Scientists study ocean to understand global cooling

The depth in the ocean where calcium carbonate dissolves at a faster rate than it is deposited is called the calcite compensation depth (CCD). At present this depth is approximately 4,500 meters (14,700 feet) with some variation between and within ocean basins. Because the CCD is linked to ocean acidity, which is, in turn, linked to atmospheric carbon dioxide concentrations and, hence, to global climate, it is important for scientists to understand the impact of possible changes in its depth.

In the current issue of Nature, URI Graduate School of Oceanography (GSO) visiting scientist Helen Coxall describes how the deepening of the CCD in the Pacific Ocean correlated to global cooling approximately 34 million years ago, when the first significant permanent ice sheets appeared on Antarctica. Other members of the scientific team include Paul Wilson, Southampton Oceanography Center, UK, Heiko Pälike and Jan Backman, University of Stockholm, Sweden, and Caroline H. Lear, Rutgers University, New Jersey.

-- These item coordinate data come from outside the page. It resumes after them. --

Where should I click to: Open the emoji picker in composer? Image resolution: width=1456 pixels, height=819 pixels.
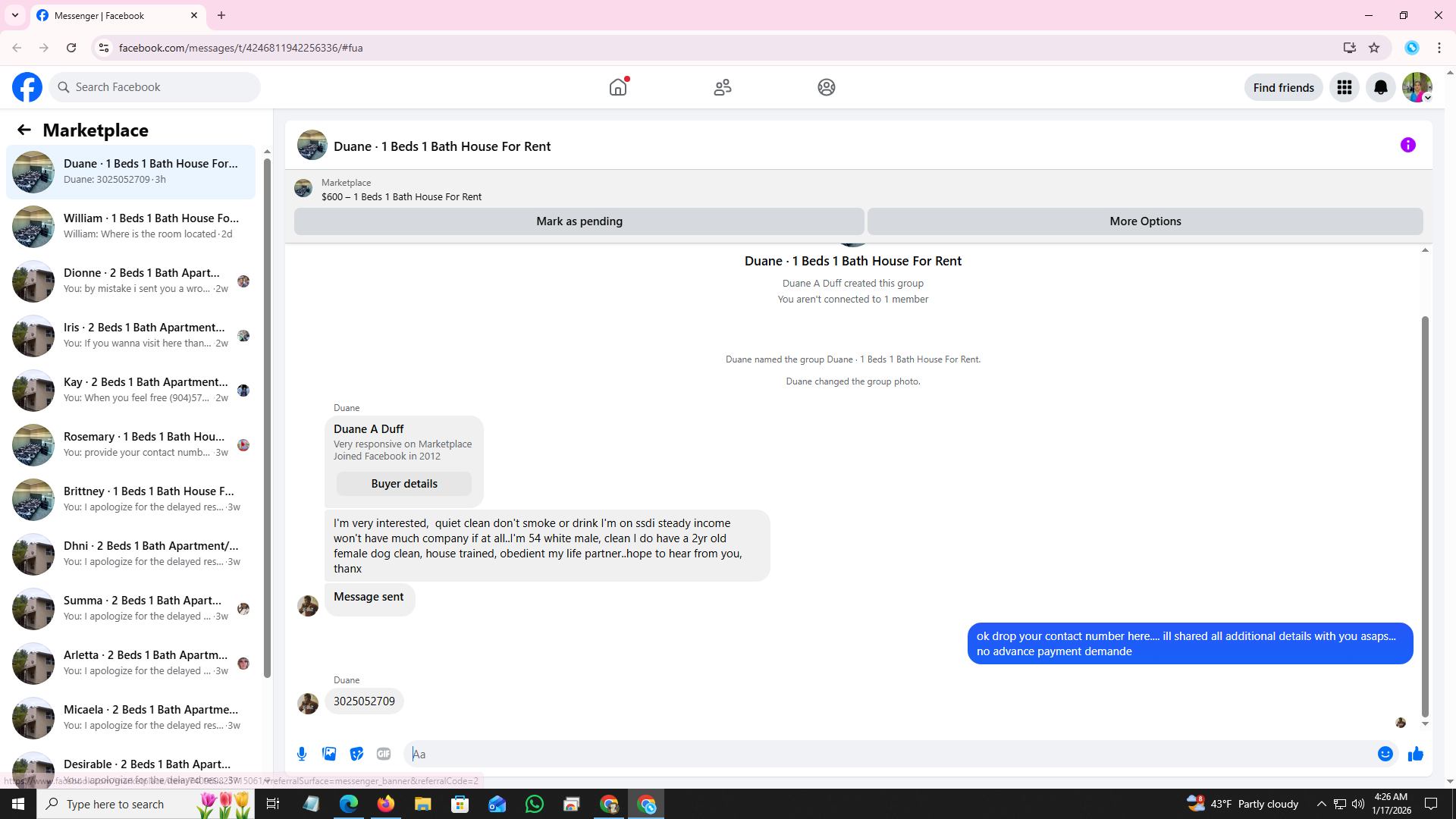(1385, 754)
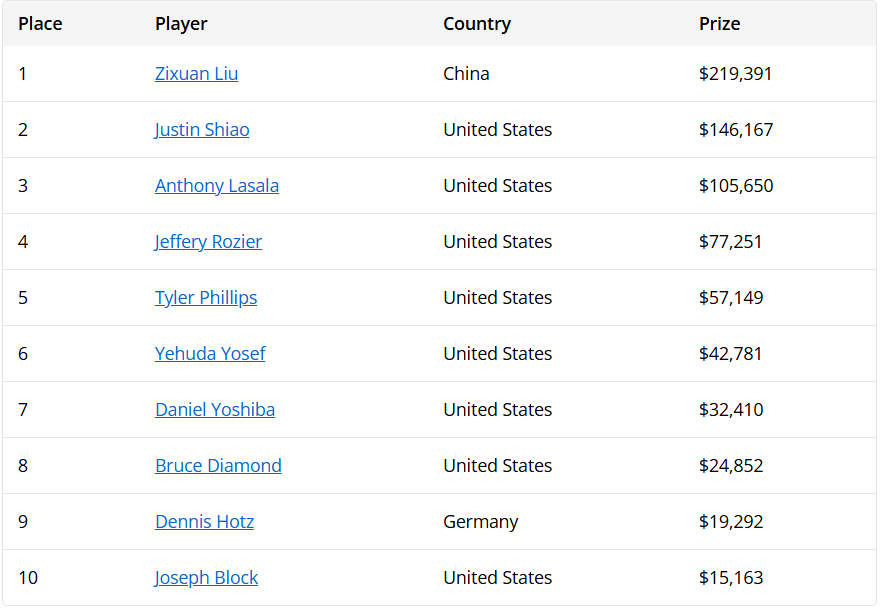The image size is (880, 609).
Task: Select the place number 10 cell
Action: pos(28,578)
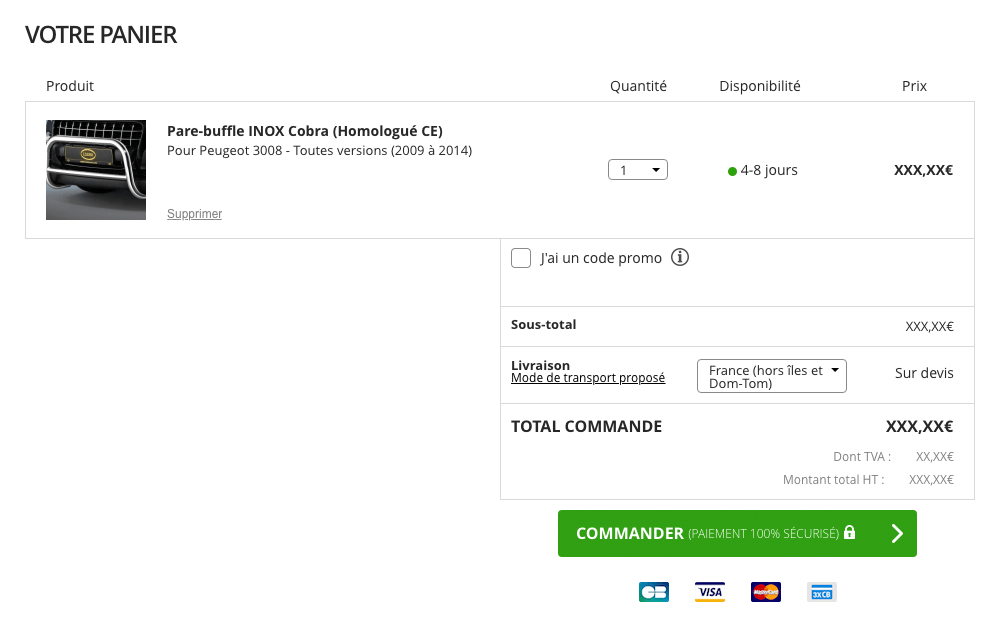Click the arrow of the France delivery selector
1000x627 pixels.
click(x=835, y=370)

“This event 34 million years ago marks the transition from a warm ’greenhouse’ climate state, when atmospheric carbon dioxide levels were naturally high and there was no or very little ice at the poles, to the cold glaciated climate state of the modern world that was characterized by lower carbon dioxide,” said Coxall. “It is therefore equivalent to global warming in reverse. The results of our study are crucial to the understanding of how climate change works, especially how rapidly major changes in ice-sheet growth and sea level rise and fall occur under altered conditions of atmospheric carbon dioxide.”

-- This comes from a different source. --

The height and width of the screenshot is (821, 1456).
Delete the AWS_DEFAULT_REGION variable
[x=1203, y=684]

Coxall and her colleagues analyzed sediment records and found that the deepening of the CCD was more rapid than previously documented and occurred in two jumps of about 40,000 years each, in step with the onset of Antarctic ice-sheet growth. The 40,000-year interval was separated by a plateau of 200,000 years.

The glaciation began after the Earth entered a cooler phase during an interval when the Earth’s orbit of the Sun favored cool summers. The researchers’ observations suggest that it was the prolonged absence of warm summers, inhibiting summer snow melt, not the occurrence of cool winters favoring accumulation, that was important for establishing the first major ice sheets on Antarctica. Although the pattern of Earth’s orbital configuration was the ultimate trigger for creating conditions that led to ice-sheet growth, a natural long-term decrease in atmospheric carbon dioxide levels, which promoted global cooling, was responsible for increasing Earth’s sensitivity to this factor.

In addition, analysis of the data indicates that along with the growth of the Antarctic ice sheet, glaciation in the Northern Hemisphere must also have been taking place.